In vitro aged sheep erythrocytes and sheep erythrocyte ghosts spontaneously release vesicles that consist of long protrusions affixed to flattened headlike structures. The intramembranous particles seen on the protoplasmic face of freeze-fracture electron micrographs of vesicle protrusions are arranged in paired particle rows. On the equivalent fracture face of headlike structures, the particle density is low; if particles are present, they are clustered along the rim of the flattened headlike structure and at the junction with the protrusion.
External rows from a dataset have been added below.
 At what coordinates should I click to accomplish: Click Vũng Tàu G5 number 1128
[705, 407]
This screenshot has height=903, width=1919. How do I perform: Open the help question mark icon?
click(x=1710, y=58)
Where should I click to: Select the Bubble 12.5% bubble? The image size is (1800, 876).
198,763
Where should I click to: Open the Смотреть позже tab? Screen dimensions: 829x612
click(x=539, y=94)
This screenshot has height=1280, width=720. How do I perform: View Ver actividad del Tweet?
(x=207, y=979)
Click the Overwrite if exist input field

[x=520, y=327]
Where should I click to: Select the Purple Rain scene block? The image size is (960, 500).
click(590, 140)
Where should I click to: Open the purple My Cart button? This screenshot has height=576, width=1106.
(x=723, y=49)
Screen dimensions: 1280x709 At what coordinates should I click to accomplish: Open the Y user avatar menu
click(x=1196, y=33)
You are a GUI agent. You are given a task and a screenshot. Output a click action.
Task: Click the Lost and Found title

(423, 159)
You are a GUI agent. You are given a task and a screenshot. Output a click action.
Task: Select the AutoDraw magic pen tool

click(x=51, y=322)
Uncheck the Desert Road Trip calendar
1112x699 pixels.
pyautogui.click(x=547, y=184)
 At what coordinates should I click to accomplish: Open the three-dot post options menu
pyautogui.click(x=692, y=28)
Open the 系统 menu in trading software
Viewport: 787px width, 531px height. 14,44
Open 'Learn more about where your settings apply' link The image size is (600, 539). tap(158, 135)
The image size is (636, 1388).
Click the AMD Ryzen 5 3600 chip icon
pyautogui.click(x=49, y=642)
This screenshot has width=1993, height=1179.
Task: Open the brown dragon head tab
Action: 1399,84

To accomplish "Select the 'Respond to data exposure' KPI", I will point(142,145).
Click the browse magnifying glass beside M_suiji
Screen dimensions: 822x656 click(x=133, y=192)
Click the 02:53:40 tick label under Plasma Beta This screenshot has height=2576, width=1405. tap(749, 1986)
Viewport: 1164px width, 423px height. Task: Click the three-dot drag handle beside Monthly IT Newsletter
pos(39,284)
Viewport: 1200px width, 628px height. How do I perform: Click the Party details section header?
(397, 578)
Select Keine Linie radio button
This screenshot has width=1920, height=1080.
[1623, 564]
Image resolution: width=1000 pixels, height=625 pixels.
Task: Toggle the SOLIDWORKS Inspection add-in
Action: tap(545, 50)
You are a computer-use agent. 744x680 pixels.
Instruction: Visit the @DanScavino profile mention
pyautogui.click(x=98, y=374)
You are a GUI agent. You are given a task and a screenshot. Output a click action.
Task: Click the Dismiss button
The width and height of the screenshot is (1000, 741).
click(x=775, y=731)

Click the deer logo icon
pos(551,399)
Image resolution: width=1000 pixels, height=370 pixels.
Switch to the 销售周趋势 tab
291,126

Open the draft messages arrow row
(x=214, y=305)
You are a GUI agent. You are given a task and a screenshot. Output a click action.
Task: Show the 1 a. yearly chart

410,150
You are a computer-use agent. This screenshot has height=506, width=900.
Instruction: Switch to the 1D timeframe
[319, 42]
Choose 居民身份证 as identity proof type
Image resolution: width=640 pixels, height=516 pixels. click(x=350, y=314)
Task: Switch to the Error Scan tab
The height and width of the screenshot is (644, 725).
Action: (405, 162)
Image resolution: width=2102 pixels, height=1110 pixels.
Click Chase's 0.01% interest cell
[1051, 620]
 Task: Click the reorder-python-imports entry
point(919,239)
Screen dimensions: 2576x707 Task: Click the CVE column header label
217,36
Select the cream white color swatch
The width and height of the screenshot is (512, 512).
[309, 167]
The released vesicles are depleted of the intramembranous particles seen on the exoplasmic face of ghosts but retain almost exclusively particles of the protoplasmic face. Correspondingly, the exoplasmic face of ghosts that have released vesicles reveals a 28% higher density of intramembranous particles than that of fresh ghosts. Purified vesicles are depleted of spectrin but retain integral membrane proteins, with one of an apparent MW of 160,000 accounting for nearly 50% of the total protein. When vesicles are modified with the cleavable cross-linking reagent [35]dithiobis(succinimidyl propionate) at 0.degree. C, the 160,000 MW protein is rapidly converted to disulfide-linked dimers and higher oligomers. Exposure of intact ghosts to the reagent in the same way fails to yield equivalent polymers. A comparison of the morphological and biochemical aspects of ghosts and vesicles suggests that a marked rearrangement of membrane proteins accompanies the supramolecular redistribution of intramembranous particles during spontaneous vesiculation. The paired particles of the protoplasmic face of vesicle protrusions are apparently arranged in paired particle helices and contain the 160,000 MW protein as dimers.